このお金に手をつけることはあり得なかった。ならばいっそのこと捨ててしまおう、などとは思わなかった。そんな行為はあまりにも幼稚だからだ。けれど、どこかに寄付もしたくなかった。彼女の行動が間接的にこの社会の役に立ってしまうからだ。私にとっての彼女はその行動も存在もすべてが無価値でなければならなかった。
だから私は、このお金を第三者に─目の前にいる少年に託すことにした。知らない人から貰ったとは言わないようにとは伝えたものの、彼はこれから周りを囲むであろう大人たちに正直に話しそうな気もする。それも彼が決めることだ。
少年はこのお金を使うのか、使わないのか。使うとしたら何に使うのか。使わないとすればどうするのか。彼の行動が予測できるほど、私は彼のことを知らない。

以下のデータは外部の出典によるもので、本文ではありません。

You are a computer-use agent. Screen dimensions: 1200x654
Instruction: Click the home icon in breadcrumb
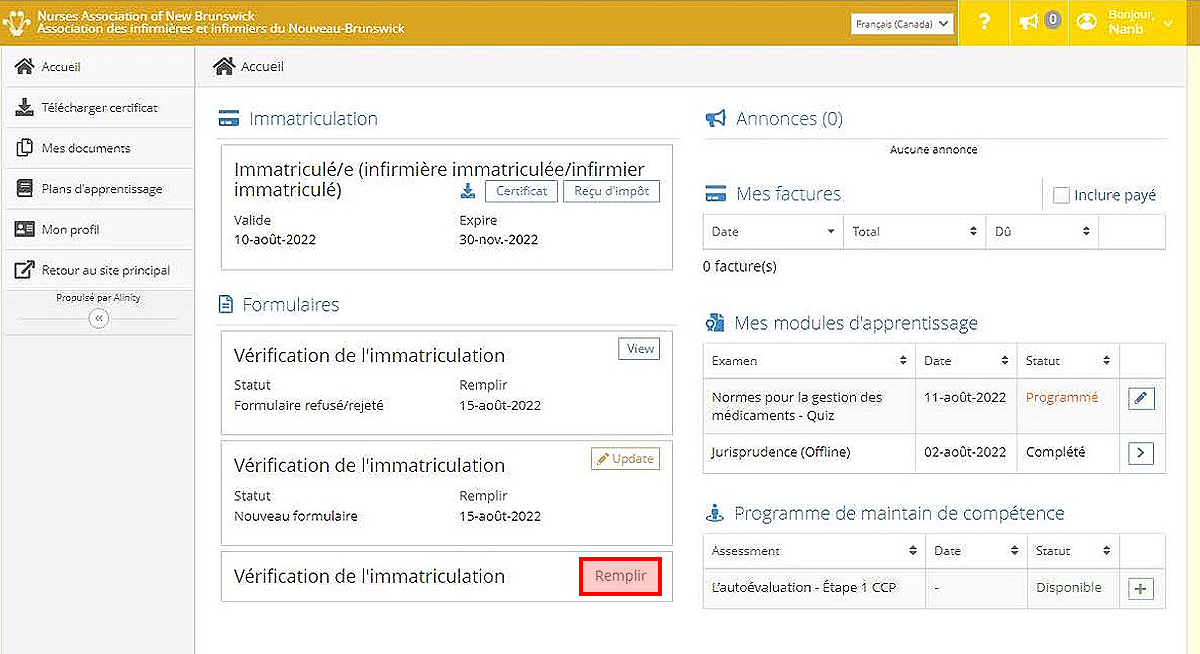224,67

いずれにせよ、私の手から少年の手へとその封筒が渡ったとき、今まで自分が縛りつけられていたものをようやく切り離すことができたような、そんな自己本位な解放感があった。
「じゃあね」
そう告げて、私は立ち去ろうとする。
またこの少年と会うことはあるだろうか。きっとないだろう。私から彼に会おうとすることも、彼から私に会おうとすることも、道を歩いていたらばったり会う、そんな偶然すらも起きない気がした。
背を向けると、後ろから少年の声がした。
「おねえちゃん」
その呼称が私のことを指している、と認識するまでには時間がかかった。振り返ると、彼はまっすぐな瞳でこちらを見つめていた。
「なに?」
「ありがとう」
お礼を言われるとは思っていなかったので、面食らう。私はなぜ感謝をされているのだろう。何だかおかしくて、少しだけ笑う。
「うん」
頷いてから、私は少年の前から立ち去る。
感謝されるようなことはしていない。頼まれてもいないのに勝手に彼の親を殺して、頼まれてもいないのに勝手にお金を渡しただけだ。
ははっ、と何度も声を上げて笑いながら、寮までの道を歩いて辿る。すれ違う人から異物を見るような目を向けられても気にならない。
やっぱり、私は下らない人生を歩んでいる。
それが面白くて、また笑った。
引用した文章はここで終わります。